The answer to yesterday’s data challenge: full-time, year-round workers can be unemployed, but only very briefly.
You don’t have to actually work full-time to be a full-time worker. “Full-time” workers can be unemployed indefinitely as long as they “usually worked 35 hours or more in a week.”
Year-round employment status, in contrast, requires actually working year-round. As this BLS release explains:
Year-round and part-year employment. Workers are classified as year round if they worked 50 to 52 weeks. Part-year employment refers to workers who worked fewer than 50 weeks.
In short, as soon as a year-round worker experiences more than two weeks of unemployment, he ceases to be a year-round worker.
READER COMMENTS
J
Jun 6 2014 at 3:42pm
I am not sure if I understand the BLS data. As I read the excerpt (I did not see any further explanation in the report) someone who is a salaried employee and get 4 weeks a year of paid vacation is not a year-round worker. If this is the case, it seems not to coincide with the general usage of the term.
I understand excluding teachers who get a 3-month block of time off each year, but excluding someone with more than two-weeks of vacation seems odd.
P.S. The link given is partially broken.
Andy
Jun 6 2014 at 4:58pm
Woo I got it right!
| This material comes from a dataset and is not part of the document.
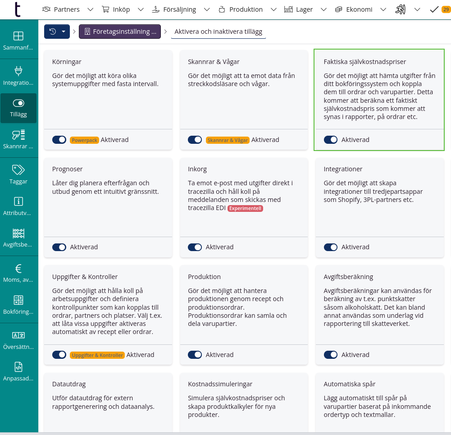
Task: Expand the Ekonomi menu chevron
Action: pos(383,9)
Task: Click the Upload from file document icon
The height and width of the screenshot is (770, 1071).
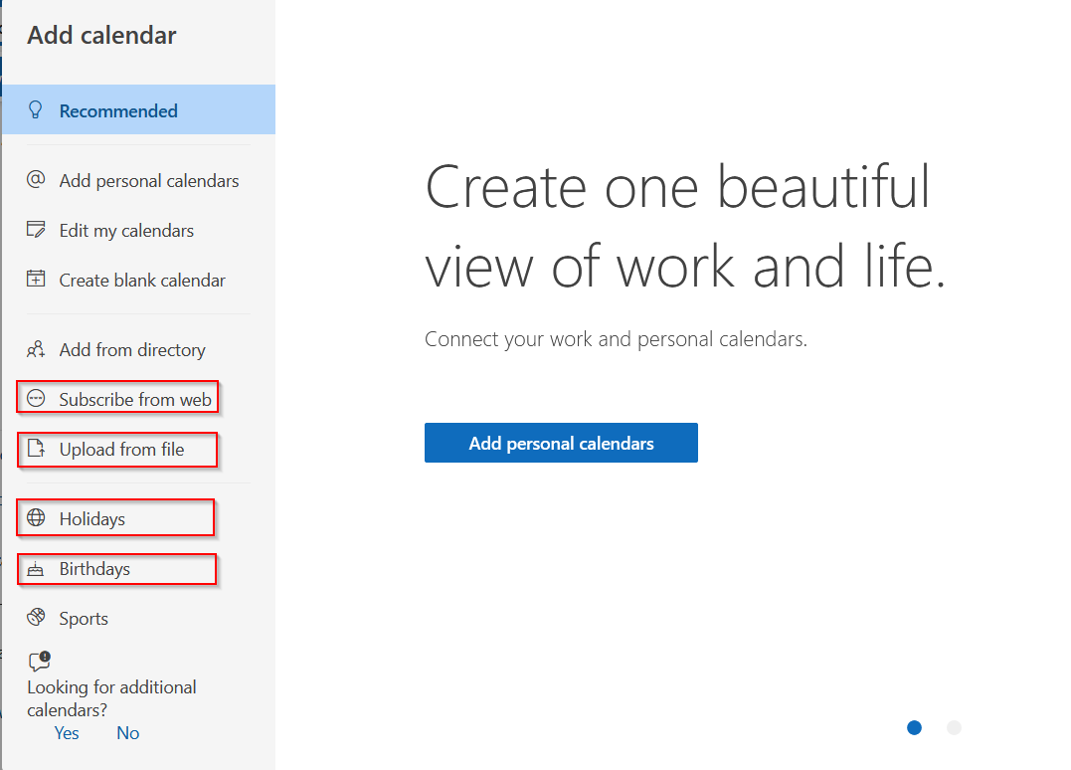Action: coord(37,449)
What do I win? It’s important to note that this discrepancy arises from different survey methodology. The “full-year” question is a Census/ACS question and the “unemployment” question is a CPS question.
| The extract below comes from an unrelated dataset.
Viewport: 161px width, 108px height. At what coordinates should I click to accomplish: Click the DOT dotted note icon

J: You are correct about the vacation-FT work interaction. That’s why economists looking at Census data typically define their own “full-time, full-year” category. For instance, I will usually define them as respondents who worked 35+ weeks in the past 12 months with usually 35+ hours worked a week. Another definition I’ve used is 35+ weeks worked a year with 1400+ hours worked a year.